Scaling Sparse and Dense Retrieval in Decoder-Only LLMs (2502.15526v1)

Abstract: Scaling LLMs has shown great potential for improving retrieval model performance; however, previous studies have mainly focused on dense retrieval trained with contrastive loss (CL), neglecting the scaling behavior of other retrieval paradigms and optimization techniques, such as sparse retrieval and knowledge distillation (KD). In this work, we conduct a systematic comparative study on how different retrieval paradigms (sparse vs. dense) and fine-tuning objectives (CL vs. KD vs. their combination) affect retrieval performance across different model scales. Using MSMARCO passages as the training dataset, decoder-only LLMs (Llama-3 series: 1B, 3B, 8B), and a fixed compute budget, we evaluate various training configurations on both in-domain (MSMARCO, TREC DL) and out-of-domain (BEIR) benchmarks. Our key findings reveal that: (1) Scaling behaviors emerge clearly only with CL, where larger models achieve significant performance gains, whereas KD-trained models show minimal improvement, performing similarly across the 1B, 3B, and 8B scales. (2) Sparse retrieval models consistently outperform dense retrieval across both in-domain (MSMARCO, TREC DL) and out-of-domain (BEIR) benchmarks, and they demonstrate greater robustness to imperfect supervised signals. (3) We successfully scale sparse retrieval models with the combination of CL and KD losses at 8B scale, achieving state-of-the-art (SOTA) results in all evaluation sets.

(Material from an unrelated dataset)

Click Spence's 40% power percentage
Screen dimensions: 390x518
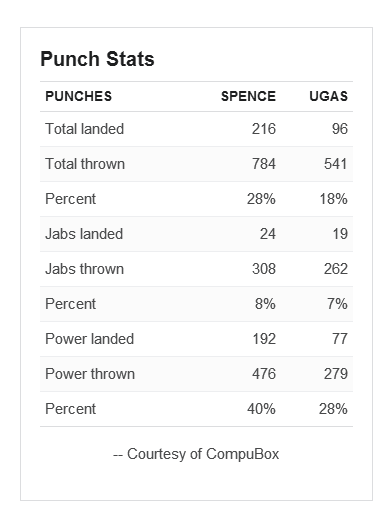(x=261, y=409)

Scaling Sparse and Dense Retrieval in Decoder-Only LLMs

The paper conducted by Zeng et al. (2025) provides a rigorous evaluation of the scaling behavior of decoder-only LLMs for information retrieval, specifically concentrating on dense and sparse retrieval paradigms as well as the impact of different fine-tuning objectives. Utilizing the LLaMA3 series models at various parameter scales (1B, 3B, and 8B), the research examines the effectivity of contrastive loss (CL) and knowledge distillation (KD) individually, as well as their combination, across both in-domain and out-of-domain benchmarks.

Key Findings

1. Contrastive Loss Efficacy: The paper finds that scaling behavior is pronounced when models are fine-tuned using CL. Larger models yield substantial performance improvements, demonstrating that increased parameters contribute positively when using CL. In contrast, KD-trained models exhibit minimal gains with increased model size, particularly within dense retrieval setups.
2. Sparse vs. Dense Retrieval: Sparse retrieval models consistently outperform dense counterparts across various benchmarks, highlighting their robustness particularly in out-of-domain testing. Sparse models demonstrate resilience to suboptimal supervised signals, suggesting a superiority in capturing lexical nuances over dense models which rely more on semantic abstraction.
3. Combination of CL and KD: By successfully integrating both CL and KD into sparse retrieval models at the 8B scale, the researchers achieve state-of-the-art results, significantly outperforming previous models like ColBERTv2 and RepLlama on benchmarks like BEIR and TREC DL.

Methodology

The evaluation framework was implemented using the MSMARCO dataset for training, with assessments conducted across MSMARCO Dev, TREC DL, and BEIR benchmarks. Sparse and dense retrieval methods were compared under fixed computational constraints, ensuring robust analysis of scaling effects. Sparse retrieval leverages high-dimensional sparse vectors, enabling it to retain more lexical information compared to dense retrieval's low-dimensional semantic embeddings. The bidirectional masking and masked next-token prediction (MNTP) modifications to the decoder-only LLMs were crucial in adapting the models for retrieval tasks.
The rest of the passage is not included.